Deep learning has changed the research of computer vision and revolutionized the panorama of techniques and solutions for human behaviors understanding and human action recognition. With deep learning techniques like “open-pose”, machines can detect human actions well from a video camera by a real-time analysis of body gestures. In many practical applications like in forensics it is good to know what a person is doing now but it is more important to know what the person will do next. This addresses a fundamental question in computer vision, human intention prediction.

It is extremely important but also very challenging to be able to predict human intentions, particularly, long-term predictions. This is one of the hot research topics in the field. Most of the related research used the human body to infer his intention. The human body is usually treated as a physical object viewed from a third person view under the assumption that the human intention is quantitatively and objectively measurable. Building motion models for the human body in action or observing and computing head orientation and body gestures are shown effective ways in making a short-term prediction of human intention, saying several hundreds millisecond ahead, but they fail to make a long term prediction.

There are alternative ways to treat human intention and be able to make a long- term prediction. One of such solutions is a phenomenological approach, which treats human intention not objectively measurable but a fundamentally different way to characterize human intention and offer alternatives to make a long-term intention prediction, which has not been possible with existing approaches.

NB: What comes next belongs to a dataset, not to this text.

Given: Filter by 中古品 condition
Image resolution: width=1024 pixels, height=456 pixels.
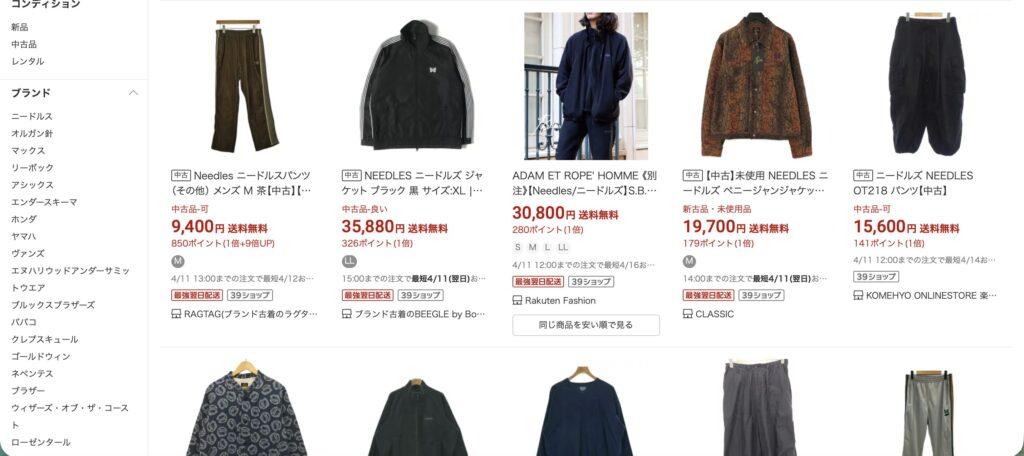Looking at the screenshot, I should click(x=24, y=44).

In this tutorial we will give a detailed explanation of phenomenology of human intention and Gibson’s ecological approach to visual perception and use real forensic cases, for example, a recent phenomenological investigation on the 2017 Stockholm truck attack, to demonstrate how these theories change the way of predicting human intention.

More specifically the topics will be covered are:

  • Human intention prediction through human body and body gestures: the state of the art, new solutions in 2D and in 3D coping with body part occlusions;

  • The requirements and challenges of measuring and predicting human behaviors in the forensic field. State of the art forensic tools of human behavior understanding and intention prediction.

  • Phenomenology of human intention and Gibson’s ecological approach to visual perception of human actions.

  • Egocentric perception and computing of human intention.

  • Visual affordance definition and computing. Examples including sittability and walkability and demonstrate how to use visual affordance to make a
    long-term prediction of human intention.